[Input data — start]

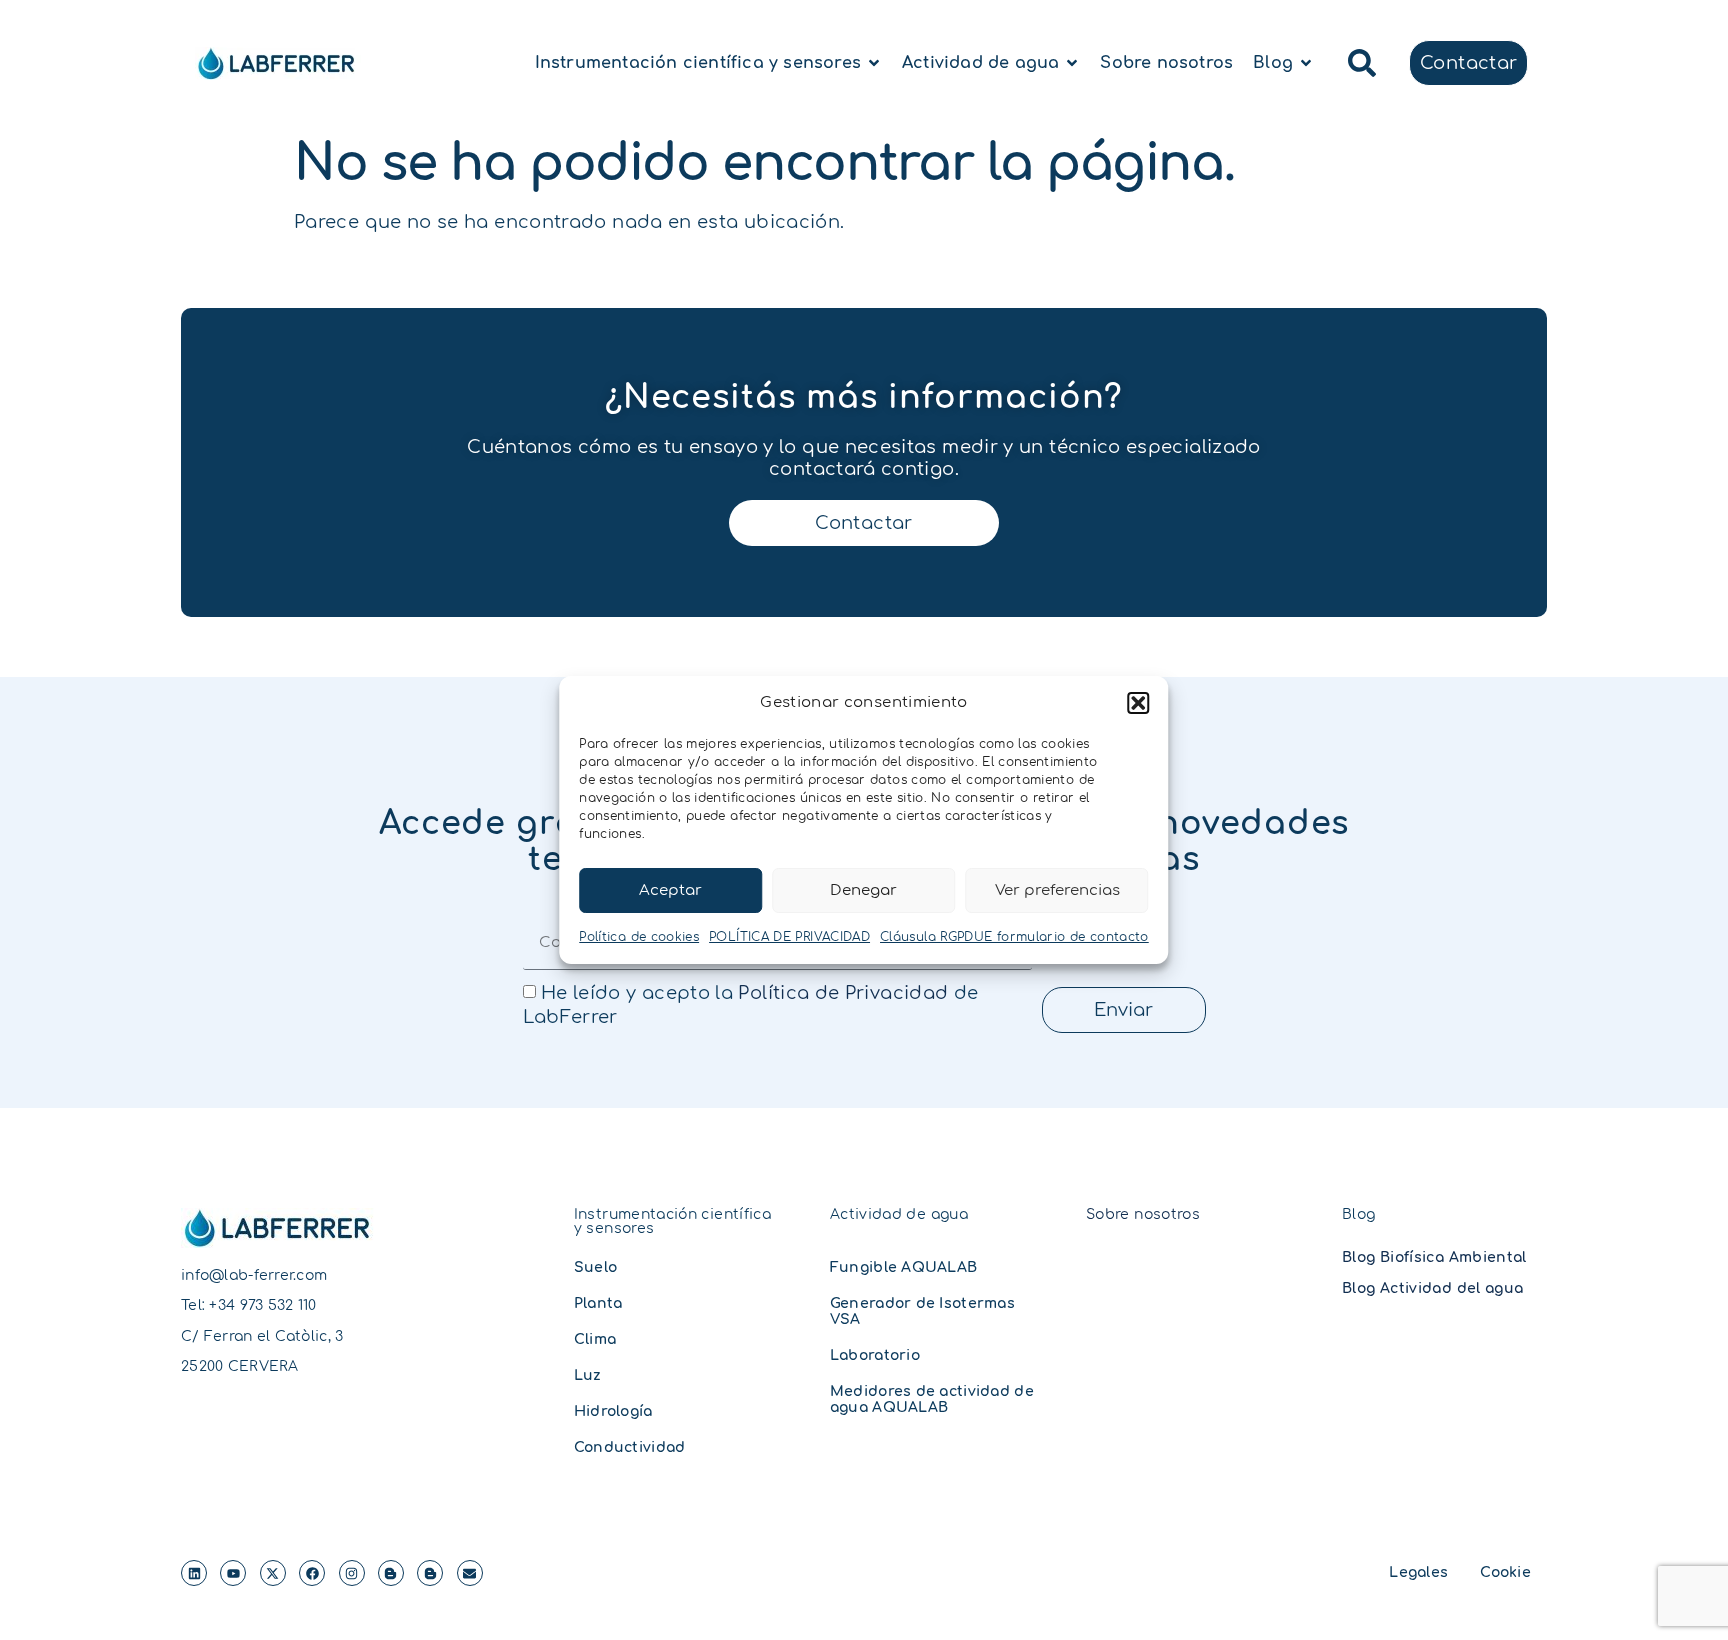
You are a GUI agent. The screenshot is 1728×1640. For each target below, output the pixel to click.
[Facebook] (312, 1573)
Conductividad (630, 1447)
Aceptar (670, 890)
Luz (588, 1375)
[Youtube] (233, 1573)
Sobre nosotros (1143, 1214)
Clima (595, 1339)
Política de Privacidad (843, 993)
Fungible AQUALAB (903, 1267)
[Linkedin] (194, 1573)
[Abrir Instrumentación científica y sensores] (874, 63)
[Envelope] (470, 1573)
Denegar (863, 890)
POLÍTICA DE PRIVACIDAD (789, 937)
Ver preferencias (1057, 890)
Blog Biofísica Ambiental (1434, 1257)
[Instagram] (352, 1573)
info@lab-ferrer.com (254, 1275)
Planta (598, 1303)
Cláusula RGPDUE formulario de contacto (1014, 937)
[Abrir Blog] (1306, 63)
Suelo (595, 1267)
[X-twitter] (273, 1573)
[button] (1139, 703)
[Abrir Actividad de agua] (1072, 63)
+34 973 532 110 (262, 1305)
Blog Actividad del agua (1432, 1288)
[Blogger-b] (391, 1573)
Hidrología (613, 1411)
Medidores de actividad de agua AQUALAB (932, 1399)
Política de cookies (639, 937)
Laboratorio (875, 1355)
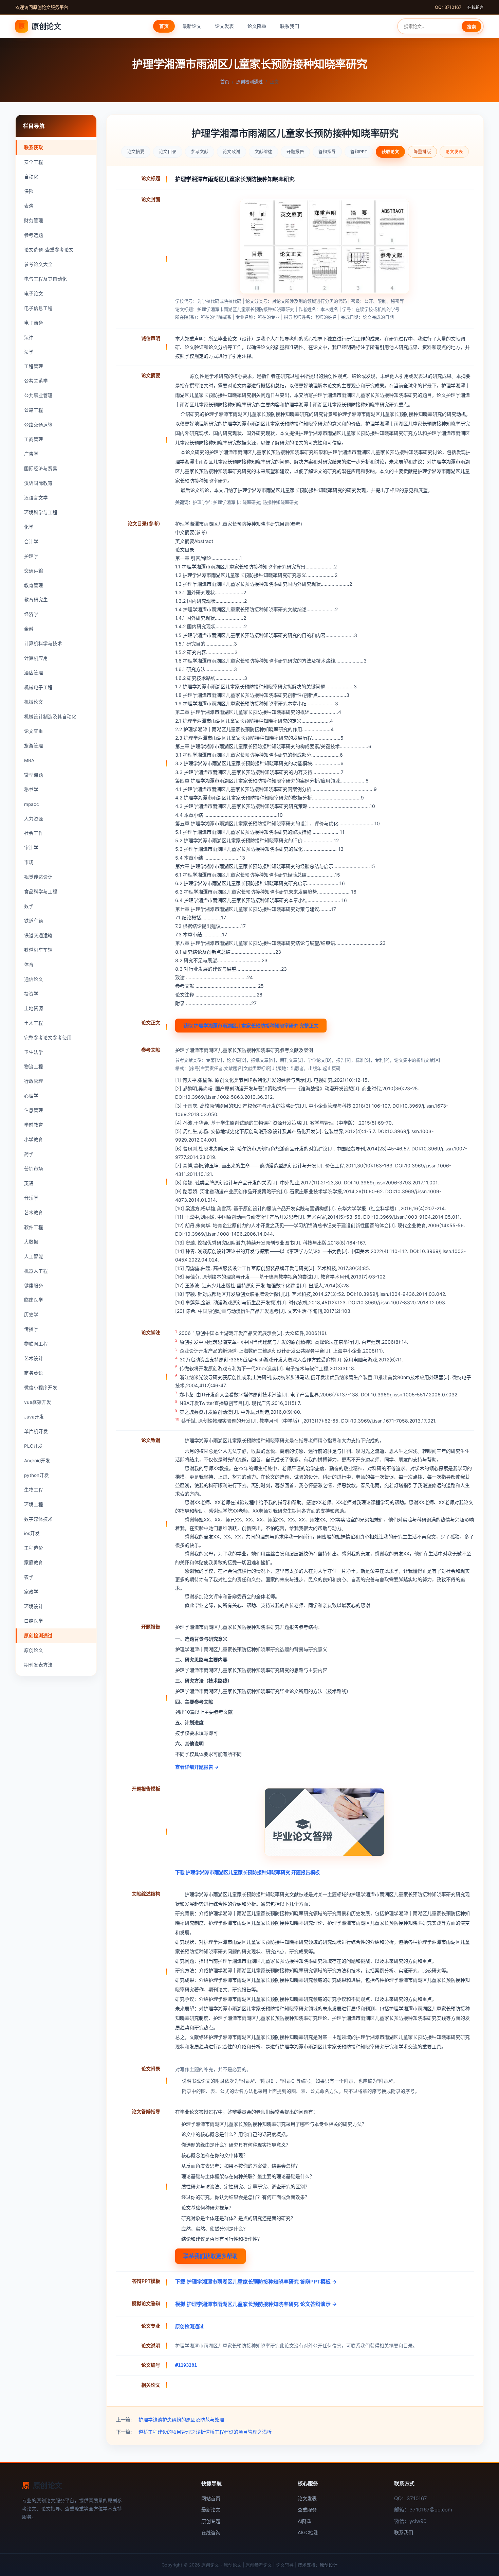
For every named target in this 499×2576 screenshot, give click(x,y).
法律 (29, 337)
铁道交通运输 (38, 935)
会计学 (31, 541)
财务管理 (33, 220)
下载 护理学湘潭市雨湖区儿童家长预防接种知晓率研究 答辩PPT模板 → (256, 2281)
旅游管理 (33, 745)
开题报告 (295, 151)
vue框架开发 (37, 1402)
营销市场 (33, 1168)
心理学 (31, 1095)
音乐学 (31, 1198)
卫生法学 (33, 1052)
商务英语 (33, 1373)
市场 (29, 862)
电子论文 (33, 293)
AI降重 (305, 2521)
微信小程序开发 (40, 1387)
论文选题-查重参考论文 (49, 249)
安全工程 (33, 162)
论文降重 (256, 26)
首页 (164, 26)
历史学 (31, 1314)
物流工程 (33, 1066)
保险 (29, 191)
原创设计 (328, 2565)
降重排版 (422, 151)
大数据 (31, 1242)
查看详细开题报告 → (197, 1767)
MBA (29, 760)
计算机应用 (36, 658)
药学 (29, 1154)
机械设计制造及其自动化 (50, 716)
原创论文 (40, 26)
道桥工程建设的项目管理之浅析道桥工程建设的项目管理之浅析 (205, 2432)
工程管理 (33, 366)
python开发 (36, 1475)
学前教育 (33, 1125)
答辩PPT (358, 151)
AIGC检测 (308, 2532)
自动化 (31, 176)
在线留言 (475, 7)
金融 (29, 629)
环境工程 (33, 1504)
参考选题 (33, 235)
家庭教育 (33, 1562)
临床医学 (33, 1300)
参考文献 (199, 151)
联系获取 (33, 147)
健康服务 (33, 1285)
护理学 (31, 556)
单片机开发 (36, 1431)
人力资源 (33, 819)
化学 (29, 527)
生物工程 (33, 1490)
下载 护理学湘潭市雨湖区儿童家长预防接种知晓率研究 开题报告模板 (247, 1872)
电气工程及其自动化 (45, 279)
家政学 (31, 1591)
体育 (29, 964)
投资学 (31, 993)
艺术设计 (33, 1358)
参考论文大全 (38, 264)
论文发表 (224, 26)
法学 (29, 352)
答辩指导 (327, 151)
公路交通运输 (38, 424)
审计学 (31, 847)
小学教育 (33, 1139)
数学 (29, 906)
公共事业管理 (38, 395)
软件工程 (33, 1227)
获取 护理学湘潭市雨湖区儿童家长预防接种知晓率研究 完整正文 (250, 1025)
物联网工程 (36, 1343)
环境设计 (33, 1606)
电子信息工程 (38, 308)
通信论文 (33, 979)
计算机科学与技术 (43, 643)
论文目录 (168, 151)
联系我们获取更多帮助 (210, 2256)
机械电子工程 (38, 687)
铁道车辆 (33, 920)
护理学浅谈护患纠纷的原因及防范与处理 (181, 2419)
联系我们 (289, 26)
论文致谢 (231, 151)
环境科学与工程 (40, 512)
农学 (29, 1577)
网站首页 (210, 2498)
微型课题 (33, 775)
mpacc (31, 804)
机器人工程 (36, 1271)
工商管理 (33, 439)
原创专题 (210, 2521)
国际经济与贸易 (40, 468)
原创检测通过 (249, 81)
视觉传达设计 (38, 877)
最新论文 (191, 26)
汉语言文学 (36, 497)
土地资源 (33, 1008)
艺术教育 (33, 1212)
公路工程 (33, 410)
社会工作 (33, 833)
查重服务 (307, 2509)
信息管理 (33, 1110)
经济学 (31, 614)
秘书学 (31, 789)
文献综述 (263, 151)
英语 (29, 1183)
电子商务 (33, 322)
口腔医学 (33, 1621)
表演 (29, 206)
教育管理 (33, 585)
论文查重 (33, 731)
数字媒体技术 (38, 1519)
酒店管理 (33, 672)
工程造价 (33, 1548)
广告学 (31, 454)
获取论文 (390, 151)
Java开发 (34, 1416)
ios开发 (32, 1533)
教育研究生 (36, 599)
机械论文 (33, 702)
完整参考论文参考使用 (48, 1037)
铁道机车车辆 (38, 950)
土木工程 (33, 1023)
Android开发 (37, 1460)
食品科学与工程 (40, 891)
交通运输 (33, 571)
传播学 (31, 1329)
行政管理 (33, 1081)
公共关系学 (36, 381)
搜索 (471, 26)
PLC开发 (33, 1446)
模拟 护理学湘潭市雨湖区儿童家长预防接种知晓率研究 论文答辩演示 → (256, 2304)
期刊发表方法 (38, 1665)
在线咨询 (210, 2532)
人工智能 (33, 1256)
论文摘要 (136, 151)
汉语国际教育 (38, 483)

[Input data — finish]

Will you set down the records word for word while leaving out every picture?

= Exercise response =
You are a GUI agent. The screenshot is 1728×1640. For each target below, output the pixel to click.
[Facebook] (312, 1573)
Conductividad (630, 1447)
Aceptar (670, 890)
Luz (588, 1375)
[Youtube] (233, 1573)
Sobre nosotros (1143, 1214)
Clima (595, 1339)
Política de Privacidad (843, 993)
Fungible AQUALAB (903, 1267)
[Linkedin] (194, 1573)
[Abrir Instrumentación científica y sensores] (874, 63)
[Envelope] (470, 1573)
Denegar (863, 890)
POLÍTICA DE PRIVACIDAD (789, 937)
Ver preferencias (1057, 890)
Blog Biofísica Ambiental (1434, 1257)
[Instagram] (352, 1573)
info@lab-ferrer.com (254, 1275)
Planta (598, 1303)
Cláusula RGPDUE formulario de contacto (1014, 937)
[Abrir Blog] (1306, 63)
Suelo (595, 1267)
[X-twitter] (273, 1573)
[button] (1139, 703)
[Abrir Actividad de agua] (1072, 63)
+34 973 532 110 (262, 1305)
Blog Actividad del agua (1432, 1288)
[Blogger-b] (391, 1573)
Hidrología (613, 1411)
Medidores de actividad de agua AQUALAB (932, 1399)
Política de cookies (639, 937)
Laboratorio (875, 1355)
For every named target in this 499×2576 screenshot, give click(x,y).
法律 (29, 337)
铁道交通运输 (38, 935)
会计学 (31, 541)
财务管理 (33, 220)
下载 护理学湘潭市雨湖区儿童家长预防接种知晓率研究 答辩PPT模板 → (256, 2281)
旅游管理 (33, 745)
开题报告 (295, 151)
vue框架开发 (37, 1402)
营销市场 (33, 1168)
心理学 (31, 1095)
音乐学 (31, 1198)
卫生法学 (33, 1052)
商务英语 (33, 1373)
市场 (29, 862)
电子论文 (33, 293)
AI降重 (305, 2521)
微信小程序开发 (40, 1387)
论文选题-查重参考论文 (49, 249)
安全工程 (33, 162)
论文降重 (256, 26)
首页 (164, 26)
历史学 (31, 1314)
物流工程 (33, 1066)
保险 (29, 191)
原创设计 (328, 2565)
降重排版 (422, 151)
大数据 (31, 1242)
查看详细开题报告 → (197, 1767)
MBA (29, 760)
计算机应用 (36, 658)
药学 (29, 1154)
机械设计制造及其自动化 (50, 716)
原创论文 (40, 26)
道桥工程建设的项目管理之浅析道桥工程建设的项目管理之浅析 (205, 2432)
工程管理 (33, 366)
python开发 (36, 1475)
学前教育 (33, 1125)
答辩PPT (358, 151)
AIGC检测 (308, 2532)
自动化 (31, 176)
在线留言 (475, 7)
金融 (29, 629)
环境工程 (33, 1504)
参考选题 (33, 235)
家庭教育 (33, 1562)
临床医学 (33, 1300)
参考文献 (199, 151)
联系获取 (33, 147)
健康服务 (33, 1285)
护理学 (31, 556)
单片机开发 (36, 1431)
人力资源 (33, 819)
化学 (29, 527)
生物工程 (33, 1490)
下载 护理学湘潭市雨湖区儿童家长预防接种知晓率研究 开题报告模板 (247, 1872)
电气工程及其自动化 (45, 279)
家政学 (31, 1591)
体育 (29, 964)
投资学 (31, 993)
艺术设计 (33, 1358)
参考论文大全 (38, 264)
论文发表 (224, 26)
法学 (29, 352)
答辩指导 (327, 151)
公路交通运输 (38, 424)
审计学 (31, 847)
小学教育 (33, 1139)
数学 (29, 906)
公共事业管理 (38, 395)
软件工程 (33, 1227)
获取 护理学湘潭市雨湖区儿童家长预防接种知晓率研究 完整正文 (250, 1025)
物联网工程 (36, 1343)
环境设计 (33, 1606)
电子信息工程 (38, 308)
通信论文 (33, 979)
计算机科学与技术 (43, 643)
论文目录 (168, 151)
联系我们获取更多帮助 (210, 2256)
机械电子工程 (38, 687)
铁道车辆 (33, 920)
护理学浅谈护患纠纷的原因及防范与处理 (181, 2419)
联系我们 (289, 26)
论文致谢 (231, 151)
环境科学与工程 (40, 512)
农学 (29, 1577)
网站首页 (210, 2498)
微型课题 (33, 775)
mpacc (31, 804)
机器人工程 (36, 1271)
工商管理 (33, 439)
原创专题 (210, 2521)
国际经济与贸易 (40, 468)
原创检测通过 (249, 81)
视觉传达设计 (38, 877)
最新论文 (191, 26)
汉语言文学 (36, 497)
土地资源 (33, 1008)
艺术教育 (33, 1212)
公路工程 (33, 410)
社会工作 (33, 833)
查重服务 (307, 2509)
信息管理 (33, 1110)
经济学 (31, 614)
秘书学 (31, 789)
文献综述 (263, 151)
英语 (29, 1183)
电子商务 (33, 322)
口腔医学 (33, 1621)
表演 (29, 206)
教育管理 (33, 585)
论文查重 (33, 731)
数字媒体技术 (38, 1519)
酒店管理 (33, 672)
工程造价 (33, 1548)
广告学 (31, 454)
获取论文 (390, 151)
Java开发 (34, 1416)
ios开发 (32, 1533)
教育研究生 (36, 599)
机械论文 (33, 702)
完整参考论文参考使用 (48, 1037)
铁道机车车辆 (38, 950)
土木工程 (33, 1023)
Android开发 (37, 1460)
食品科学与工程 (40, 891)
交通运输 (33, 571)
传播学 (31, 1329)
行政管理 (33, 1081)
公共关系学 (36, 381)
搜索 (471, 26)
PLC开发 (33, 1446)
模拟 护理学湘潭市雨湖区儿童家长预防接种知晓率研究 论文答辩演示 → (256, 2304)
期刊发表方法 (38, 1665)
在线咨询 (210, 2532)
人工智能 (33, 1256)
论文摘要 (136, 151)
汉语国际教育 (38, 483)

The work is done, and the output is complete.